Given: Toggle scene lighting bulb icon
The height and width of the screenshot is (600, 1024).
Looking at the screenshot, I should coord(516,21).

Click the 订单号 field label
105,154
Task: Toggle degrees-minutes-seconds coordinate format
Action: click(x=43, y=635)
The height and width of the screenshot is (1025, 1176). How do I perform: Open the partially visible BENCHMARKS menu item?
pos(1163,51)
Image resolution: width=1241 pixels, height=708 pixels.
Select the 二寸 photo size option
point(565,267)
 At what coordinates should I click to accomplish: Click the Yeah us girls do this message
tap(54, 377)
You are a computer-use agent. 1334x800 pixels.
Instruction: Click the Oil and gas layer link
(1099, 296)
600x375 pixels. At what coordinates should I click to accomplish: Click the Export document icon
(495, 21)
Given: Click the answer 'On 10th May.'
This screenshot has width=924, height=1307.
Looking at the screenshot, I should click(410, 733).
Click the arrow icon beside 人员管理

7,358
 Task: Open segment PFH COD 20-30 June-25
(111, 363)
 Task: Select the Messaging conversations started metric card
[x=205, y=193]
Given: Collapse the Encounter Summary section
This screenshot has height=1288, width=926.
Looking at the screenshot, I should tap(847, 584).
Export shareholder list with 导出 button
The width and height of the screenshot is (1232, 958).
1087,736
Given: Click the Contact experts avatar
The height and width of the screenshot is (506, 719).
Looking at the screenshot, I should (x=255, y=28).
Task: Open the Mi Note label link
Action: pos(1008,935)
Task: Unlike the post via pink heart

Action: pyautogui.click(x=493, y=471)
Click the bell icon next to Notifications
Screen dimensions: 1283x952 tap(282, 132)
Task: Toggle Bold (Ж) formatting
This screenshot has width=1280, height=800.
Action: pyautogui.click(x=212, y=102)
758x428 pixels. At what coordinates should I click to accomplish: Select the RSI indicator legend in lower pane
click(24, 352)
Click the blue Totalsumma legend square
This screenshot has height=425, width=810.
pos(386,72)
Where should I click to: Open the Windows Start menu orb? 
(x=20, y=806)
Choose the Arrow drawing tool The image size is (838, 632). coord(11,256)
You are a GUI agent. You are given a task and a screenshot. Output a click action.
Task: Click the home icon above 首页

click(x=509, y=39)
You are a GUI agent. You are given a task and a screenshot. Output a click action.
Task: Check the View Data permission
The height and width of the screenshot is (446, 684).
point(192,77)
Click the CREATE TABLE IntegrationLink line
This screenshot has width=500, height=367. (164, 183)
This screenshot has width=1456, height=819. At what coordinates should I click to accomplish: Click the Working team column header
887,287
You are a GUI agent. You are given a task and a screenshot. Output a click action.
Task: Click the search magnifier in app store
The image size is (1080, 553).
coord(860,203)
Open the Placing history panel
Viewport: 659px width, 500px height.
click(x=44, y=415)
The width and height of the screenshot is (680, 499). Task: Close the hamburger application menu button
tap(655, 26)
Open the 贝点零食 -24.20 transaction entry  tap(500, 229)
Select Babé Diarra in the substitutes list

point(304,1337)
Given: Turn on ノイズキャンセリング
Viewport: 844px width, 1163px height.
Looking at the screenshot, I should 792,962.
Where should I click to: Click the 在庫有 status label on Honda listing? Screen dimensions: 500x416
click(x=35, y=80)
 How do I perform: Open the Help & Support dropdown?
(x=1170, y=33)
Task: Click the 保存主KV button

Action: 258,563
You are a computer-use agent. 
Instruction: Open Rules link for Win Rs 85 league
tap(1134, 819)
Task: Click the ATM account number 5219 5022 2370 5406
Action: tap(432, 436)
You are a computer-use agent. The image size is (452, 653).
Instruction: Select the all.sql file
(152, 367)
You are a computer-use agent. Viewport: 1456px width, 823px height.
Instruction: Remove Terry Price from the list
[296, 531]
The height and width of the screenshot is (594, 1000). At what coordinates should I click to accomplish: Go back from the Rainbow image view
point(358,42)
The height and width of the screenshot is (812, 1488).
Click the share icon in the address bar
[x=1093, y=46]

### Task prompt
Copy every record verbatim.

### Solution for this problem
Given: Toggle scene lighting bulb icon
The height and width of the screenshot is (600, 1024).
Looking at the screenshot, I should coord(516,21).

Click the 订单号 field label
105,154
Task: Toggle degrees-minutes-seconds coordinate format
Action: click(x=43, y=635)
The height and width of the screenshot is (1025, 1176). How do I perform: Open the partially visible BENCHMARKS menu item?
pos(1163,51)
Image resolution: width=1241 pixels, height=708 pixels.
Select the 二寸 photo size option
point(565,267)
 At what coordinates should I click to accomplish: Click the Yeah us girls do this message
tap(54, 377)
You are a computer-use agent. 1334x800 pixels.
Instruction: Click the Oil and gas layer link
(1099, 296)
600x375 pixels. At what coordinates should I click to accomplish: Click the Export document icon
(495, 21)
Given: Click the answer 'On 10th May.'
This screenshot has width=924, height=1307.
Looking at the screenshot, I should click(410, 733).
Click the arrow icon beside 人员管理

7,358
 Task: Open segment PFH COD 20-30 June-25
(111, 363)
 Task: Select the Messaging conversations started metric card
[x=205, y=193]
Given: Collapse the Encounter Summary section
This screenshot has height=1288, width=926.
Looking at the screenshot, I should tap(847, 584).
Export shareholder list with 导出 button
The width and height of the screenshot is (1232, 958).
1087,736
Given: Click the Contact experts avatar
The height and width of the screenshot is (506, 719).
Looking at the screenshot, I should (x=255, y=28).
Task: Open the Mi Note label link
Action: pos(1008,935)
Task: Unlike the post via pink heart

Action: pyautogui.click(x=493, y=471)
Click the bell icon next to Notifications
Screen dimensions: 1283x952 tap(282, 132)
Task: Toggle Bold (Ж) formatting
This screenshot has width=1280, height=800.
Action: pyautogui.click(x=212, y=102)
758x428 pixels. At what coordinates should I click to accomplish: Select the RSI indicator legend in lower pane
click(24, 352)
Click the blue Totalsumma legend square
This screenshot has height=425, width=810.
pos(386,72)
Where should I click to: Open the Windows Start menu orb? 
(x=20, y=806)
Choose the Arrow drawing tool The image size is (838, 632). coord(11,256)
You are a GUI agent. You are given a task and a screenshot. Output a click action.
Task: Click the home icon above 首页

click(x=509, y=39)
You are a GUI agent. You are given a task and a screenshot. Output a click action.
Task: Check the View Data permission
The height and width of the screenshot is (446, 684).
point(192,77)
Click the CREATE TABLE IntegrationLink line
This screenshot has width=500, height=367. (164, 183)
This screenshot has width=1456, height=819. At what coordinates should I click to accomplish: Click the Working team column header
887,287
You are a GUI agent. You are given a task and a screenshot. Output a click action.
Task: Click the search magnifier in app store
The image size is (1080, 553).
coord(860,203)
Open the Placing history panel
Viewport: 659px width, 500px height.
click(x=44, y=415)
The width and height of the screenshot is (680, 499). Task: Close the hamburger application menu button
tap(655, 26)
Open the 贝点零食 -24.20 transaction entry  tap(500, 229)
Select Babé Diarra in the substitutes list

point(304,1337)
Given: Turn on ノイズキャンセリング
Viewport: 844px width, 1163px height.
Looking at the screenshot, I should 792,962.
Where should I click to: Click the 在庫有 status label on Honda listing? Screen dimensions: 500x416
click(x=35, y=80)
 How do I perform: Open the Help & Support dropdown?
(x=1170, y=33)
Task: Click the 保存主KV button

Action: 258,563
You are a computer-use agent. 
Instruction: Open Rules link for Win Rs 85 league
tap(1134, 819)
Task: Click the ATM account number 5219 5022 2370 5406
Action: tap(432, 436)
You are a computer-use agent. The image size is (452, 653).
Instruction: Select the all.sql file
(152, 367)
You are a computer-use agent. Viewport: 1456px width, 823px height.
Instruction: Remove Terry Price from the list
[296, 531]
The height and width of the screenshot is (594, 1000). At what coordinates should I click to accomplish: Go back from the Rainbow image view
point(358,42)
The height and width of the screenshot is (812, 1488).
Click the share icon in the address bar
[x=1093, y=46]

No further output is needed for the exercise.